== SELECTED PASSAGE

Does Bud Selig finally

Selig seeking stiffer steroid penalties

Perhaps, at least in one area, we may be seeing some evidence that Bud Selig, perhaps one of the absolute worst commissioners in the history of Major League Baseball, may finally be "getting it" in the area of Steroids and other performance enhancers in his sport.


From FoxSports.com, originally Associated Press. Headline is linked.


Selig seeking stiffer steroid penalties

RONALD BLUM / Associated Press


NEW YORK (AP) - Baseball commissioner Bud Selig asked players to agree to a 50-game suspension for first-time steroid offenders and a lifetime ban for a third violation under what he called a "three strikes and you are out approach" to doping.
In a letter sent this week to union head Donald Fehr, Selig proposed a 100-game ban for a second offense. He also asked the union to ban amphetamines, to have more frequent random tests and to appoint an independent person to administer the major league drug-testing program.
"Third offenders should be banned permanently. I recognize the need for progressive discipline, but a third-time offender has no place in the game," Selig wrote to Fehr. "Steroid users cheat the game. After three offenses, they have no place in it."
Under the rules that began this season, a first offense gets a 10-day suspension, with the penalty increasing to 30 days for a second positive test, 60 days for a third and one year for a fourth. For a fifth positive, the penalty is at the commissioner's discretion.
Baseball currently has no penalties for amphetamine use by players on 40-man major league rosters. Amphetamines are banned for players under minor league contracts.
"Last winter, we reopened our agreement to deal with steroids," Selig wrote in the April 25 letter, a copy of which was obtained Saturday by The Associated Press. "I am asking you now to demonstrate once again to America that our relationship has improved to the point that we can act quickly and effectively deal with matters affecting the integrity of our great sport."

====
== EXTRACTED ENTRIES

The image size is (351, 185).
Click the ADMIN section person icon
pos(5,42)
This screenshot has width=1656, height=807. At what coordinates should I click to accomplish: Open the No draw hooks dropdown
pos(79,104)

====
== EXTRACTED ENTRIES

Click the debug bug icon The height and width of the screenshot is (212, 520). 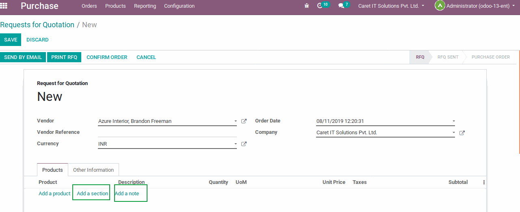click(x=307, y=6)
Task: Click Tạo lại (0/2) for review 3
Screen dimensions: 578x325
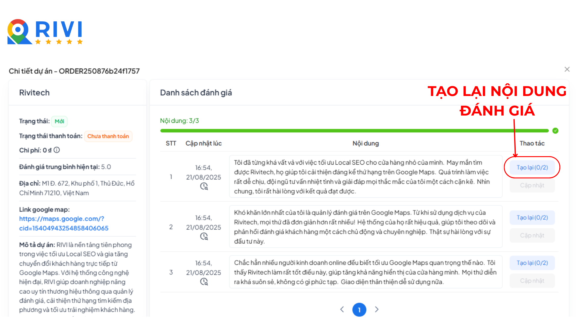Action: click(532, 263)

====
== EXTRACTED ENTRIES

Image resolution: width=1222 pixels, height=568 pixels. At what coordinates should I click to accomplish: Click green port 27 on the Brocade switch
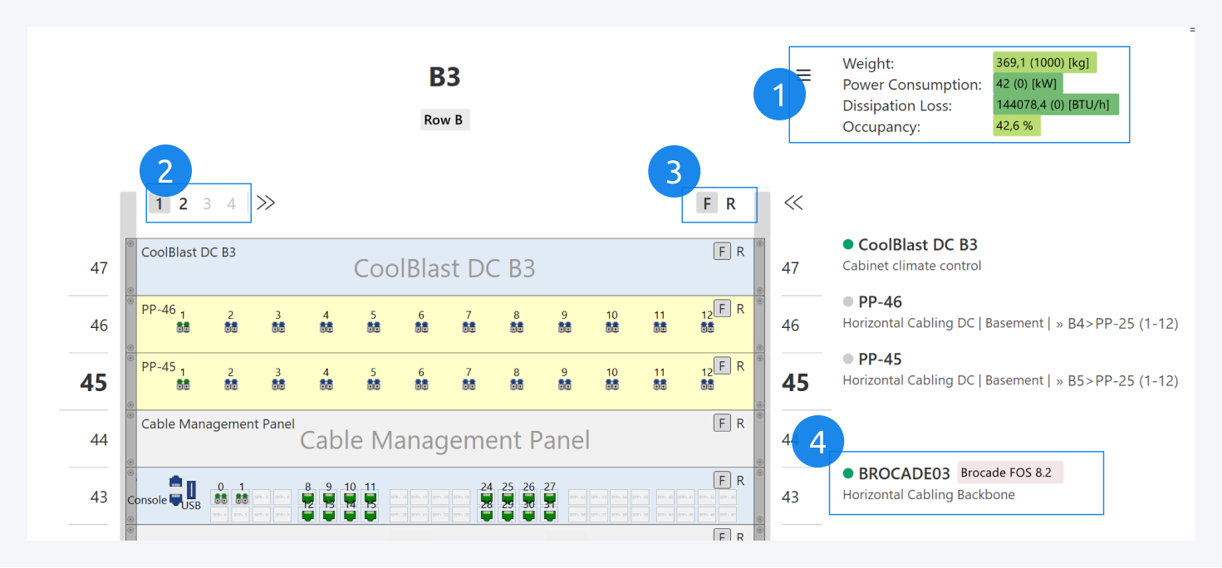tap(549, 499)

====

### JOBS
1. Rewrite the stretch of the steroid-penalties article from "In a letter" through "the commissioner's discretion.", putting "memo" in place of "letter".
2. Under the rules that began this season, as described in the steroid-penalties article, what penalty does a first offense get?
The lines above are separate material, apart from the steroid-penalties article.

### EXERCISE RESULTS
1.
In a memo sent this week to union head Donald Fehr, Selig proposed a 100-game ban for a second offense. He also asked the union to ban amphetamines, to have more frequent random tests and to appoint an independent person to administer the major league drug-testing program.
"Third offenders should be banned permanently. I recognize the need for progressive discipline, but a third-time offender has no place in the game," Selig wrote to Fehr. "Steroid users cheat the game. After three offenses, they have no place in it."
Under the rules that began this season, a first offense gets a 10-day suspension, with the penalty increasing to 30 days for a second positive test, 60 days for a third and one year for a fourth. For a fifth positive, the penalty is at the commissioner's discretion.

2. A 10-day suspension.